Unfortunately, that answer is wrong. Only business-class passengers may bring two suitcases. The correct rule was documented, but the information that this rule applied only to business class appeared in a headline that was not correctly identified during the parsing step. The system simply treated the headline as normal text or ignored it entirely, so the restriction was lost. The result: the passenger arrives at the airport with two suitcases and needs to pay an additional 100 euros. She will be unhappy, and the airline may lose her as a customer.

Illustration 3: What can happen when unstructured data is pushed into a RAG pipeline without proper processing (source: chunkify.io).

The key learning here is clear: when building RAG systems based on unstructured data, the minimum requirement is to properly structure this data during preprocessing. Only then does the system have a fair chance to interpret the content correctly. This requires time, effort, and high-quality tooling. And even then, parsing and chunking are only the first steps.
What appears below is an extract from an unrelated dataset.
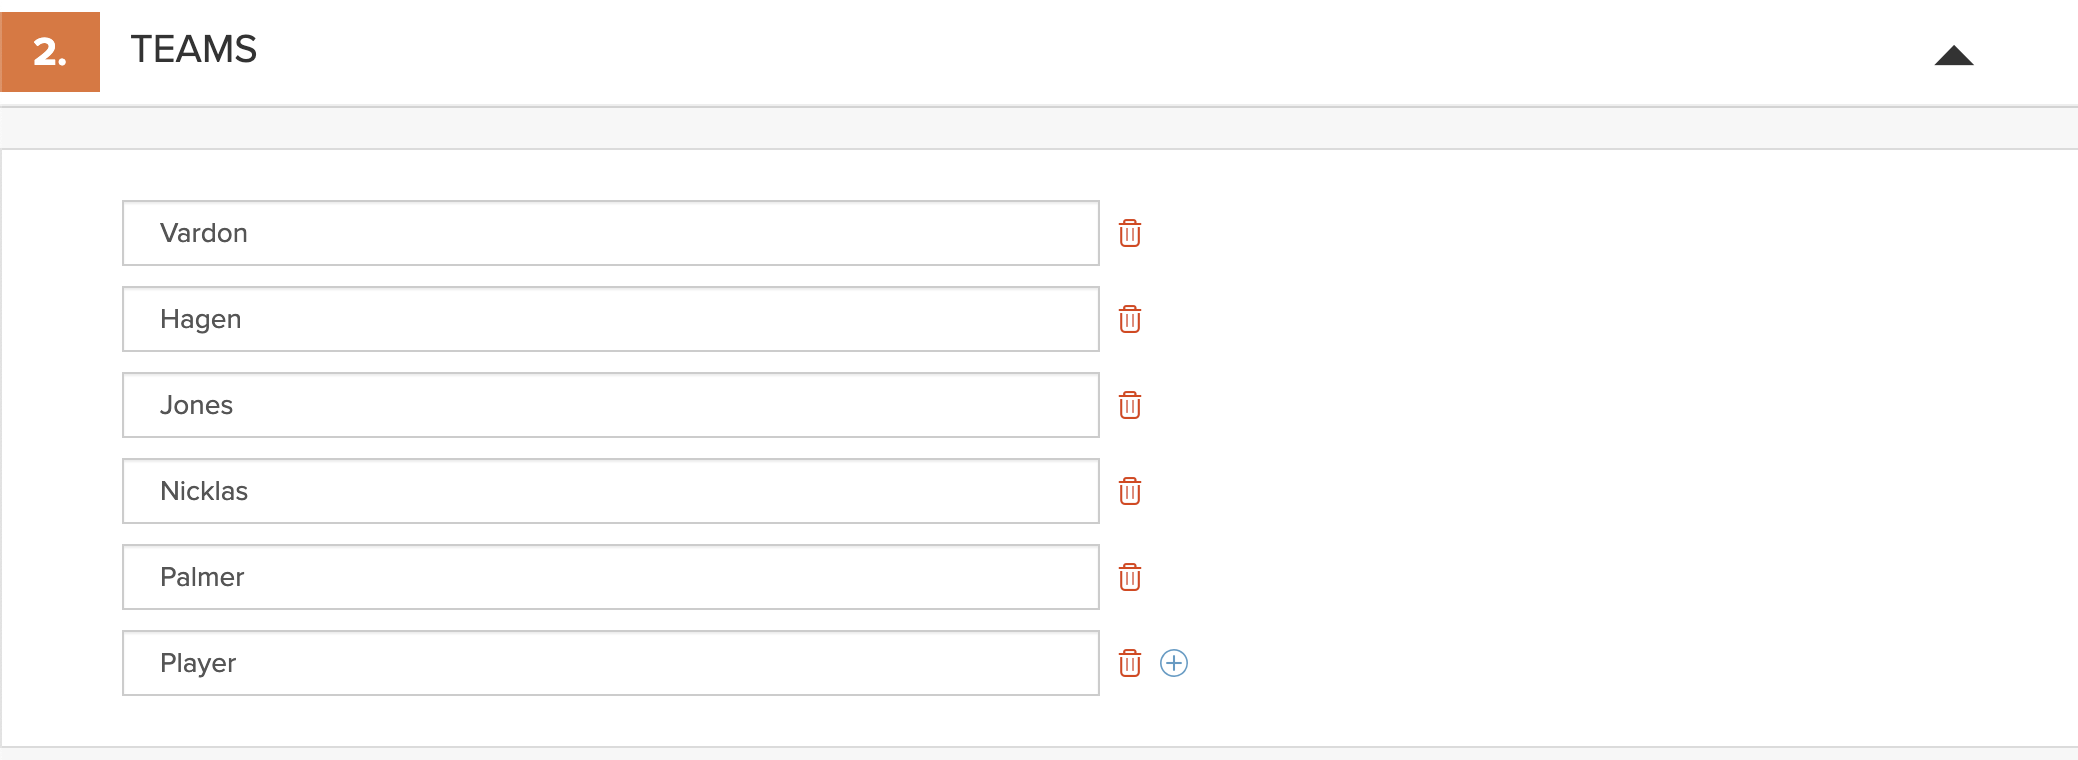Click the word Vardon inside its field
Image resolution: width=2078 pixels, height=760 pixels.
pyautogui.click(x=204, y=233)
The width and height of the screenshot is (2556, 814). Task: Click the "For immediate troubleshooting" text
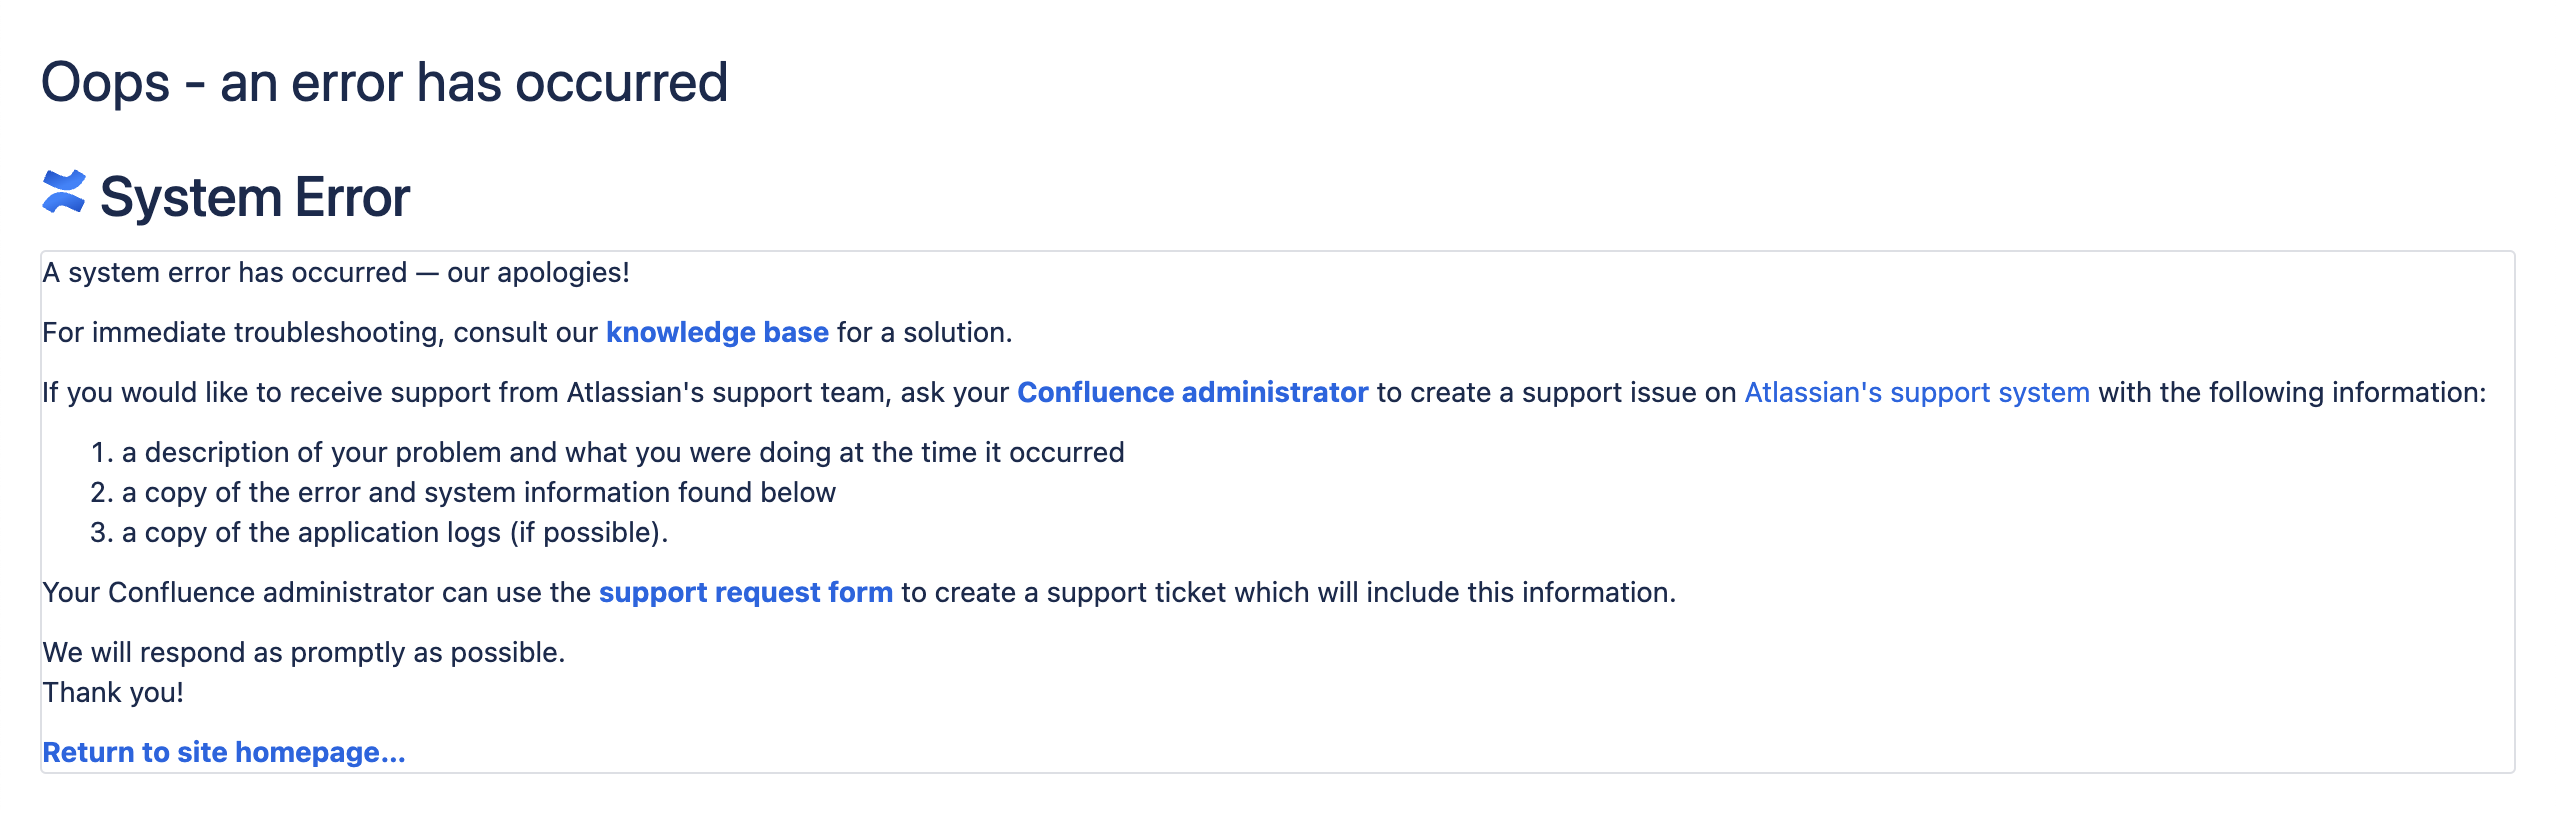(x=320, y=333)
You still need to configure retrieval, embeddings, context windows, fallbacks, guardrails, and much more, but any efforts done on tuning the RAG anywhere prior to cleaning and correctly structuring the data is time wasted.

And once applications become more complex, simple RAG might not be sufficient at all. Based on structured data, you may need to connect information across documents, build deterministic decision trees that control which content is used for which type of query, or put differently, develop more complex knowledge graphs that allow for reasoning and rule-based answers. Only with such structures can you launch AI applications that create real business value instead of unreliable prototypes.

Whether you rely on RAG or move toward a knowledge-graph approach, all reliable systems share one foundational requirement: they need high-quality structured data.

This is exactly why technical documentation is in such a privileged and interesting position at the moment. The field has decades of experience working with structured content and understands text-based information at a level of depth that many AI newcomers still need to acquire. Technical documentation teams know how to create consistent schemas, well-structured source documents, and clean information architectures. This expertise is not just helpful, it is becoming a central prerequisite for building powerful AI applications that go beyond demos and actually work in production.

The AI wave has made many things possible. But without structure, even the most advanced models reach their limits. In other words: structured content is more relevant than ever, and its value is now becoming visible far beyond the technical documentation community.